Management of sensitive keys and secrets

This document specifies how HeartAI platform components and HeartAI administrators and developers manage cryptographic keys and secrets. This includes private certificates, user credentials, and sensitive configuration parameters.

Policy

  1. Overview
    1.1. The following policy defines the responsibilities and obligations of HeartAI platform components and HeartAI administrators and developers when managing sensitive keys and secrets.
    1.2. This includes this management of three types of use cases with this information:
    1.3. The first use case is sensitive certificate information, such as the private key of a digital certificate. These keys are broadly used within HeartAI for the implementation of cryptographic protocols at network endpoints, such as web server endpoints and network appliance endpoints. This typically occurs both at externally facing HeartAI network endpoints in addition to internal HeartAI network endpoints.
    1.4. The second use case is user credentials, such as passwords, identity tokens, access tokens, refresh tokens, and biometrics. These are used in a broad variety of settings and these should not be exposed unnecessarily. The sensitive information of the user itself is governed by the corresponding policy section: Policy: Management of sensitive information.
    1.5. The third use case is sensitive configuration parameters, such as hostnames, network locations, service principal keys, and other such information that is often required to be injected into operation environments at runtime. It is important to manage this sensitive information in such a way that it is well-managed by platform components and doesn’t risk exposure to logs or software source code.
    1.6. Both the specifications and implementation of these sensitive keys and secrets is considered in addition to how these are managed and operated within HeartAI platform environments.
  2. Management of sensitive certificate information
    2.1. Sensitive certificate information includes in particular cryptographic private keys.
    2.2. When this information is deployed into an environment, such as a web server endpoint or network appliance endpoint, the injection of this information must be done in such a way that this information is securely input into the corresponding environment.

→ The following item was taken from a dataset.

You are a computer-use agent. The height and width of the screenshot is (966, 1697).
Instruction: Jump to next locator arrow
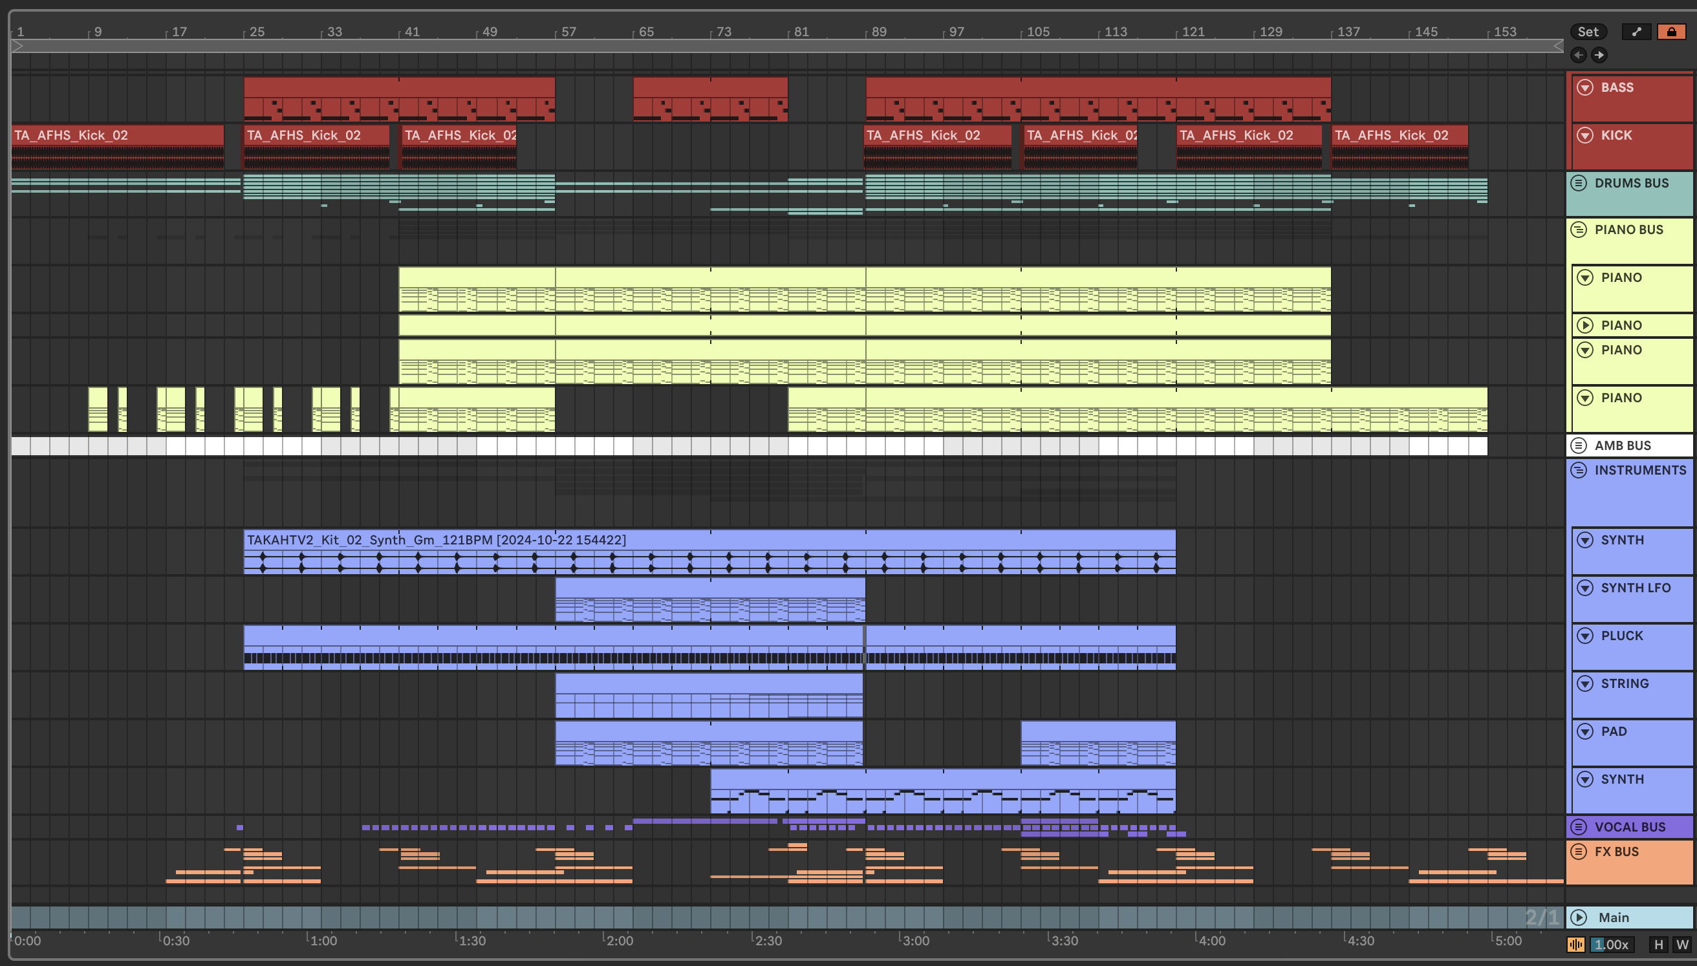point(1599,55)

This may include methods such as through environment variable injection or through configuration of an operating system image. This information must not be unnecessarily exposed throughout these processes.
    2.3. Sensitive certificate information should be rotated periodically. For HeartAI platform environments, this is specified to be 3 months. For sensitive certificate information that is provided by third-parties the rotation period of the third-party may be enforced.
  3. Management of user credentials
    3.1. User credentials includes information such as passwords, identity tokens, access tokens, refresh tokens, and biometrics.
    3.2. User passwords are typically provided to users initially as temporary passwords. The user will use the temporary password to create their own password. User-created passwords require at least 8 bytes of credential entropy with restrictions against commonly-used and dictionary phrases. In addition, multi-factor authentication should be enforced through integration with phone-based multi-factor authentication applications.
    3.3. Access tokens must be short-lived and regularly rotated. These tokens should have an expiry time no greater than 60 minutes.
  4. Management of sensitive configuration parameters
    4.1. Sensitive configuration parameters includes information such as hostnames, network locations, service principal keys, and other such information that is often required to be injected into operation environments at runtime.
    4.2. When this information is deployed into an environment, such as a web server endpoint or network appliance endpoint, the injection of this information must be done in such a way that this information is securely input into the corresponding environment. This may include methods such as through environment variable injection or through configuration of an operating system image. This information must not be unnecessarily exposed throughout these processes.
  5. Secure management of sensitive keys and secrets
    5.1. Event information relating to creating, deletion, and modification to sensitive keys and secrets should be logged and retained, and available for auditing as necessary.
    5.2. When removing sensitive keys and secrets, appropriate measures must be enacted to ensure non-recoverability of any sensitive information. This should include techniques such as entropy overwriting of the information.
    5.3. This information must be stored within platform environments in such a way that it is stored securely with an appropriate level of encryption at-rest.
  6. In relation to the ongoing review of this policy:
    6.1. This policy should be reviewed at least every 6 months. This review should assess the appropriateness of the existing policy, and should propose any modifications or extensions to the policy where needed.
    6.2. Modifications or extensions to this policy should be reviewed and approved by corresponding governing authorities.
    6.3. This policy welcomes suggestions and feedback.
  7. In relation to the governance and compliance of this policy:
    7.1. This policy must be understood and agreed to by HeartAI administrators and developers before the approval of access to HeartAI platform components.
    7.2. Where this policy does not provide a specification to, or conflicts with, a mandated SA Health or SA Government policy, the existing SA Health or SA Government policy will take precedence. HeartAI administrators will resolve policy deficits by approved modification or extension to HeartAI policy.
    7.3. HeartAI administrators are responsible for ensuring that this policy is compliant with SA Health and SA Government policies.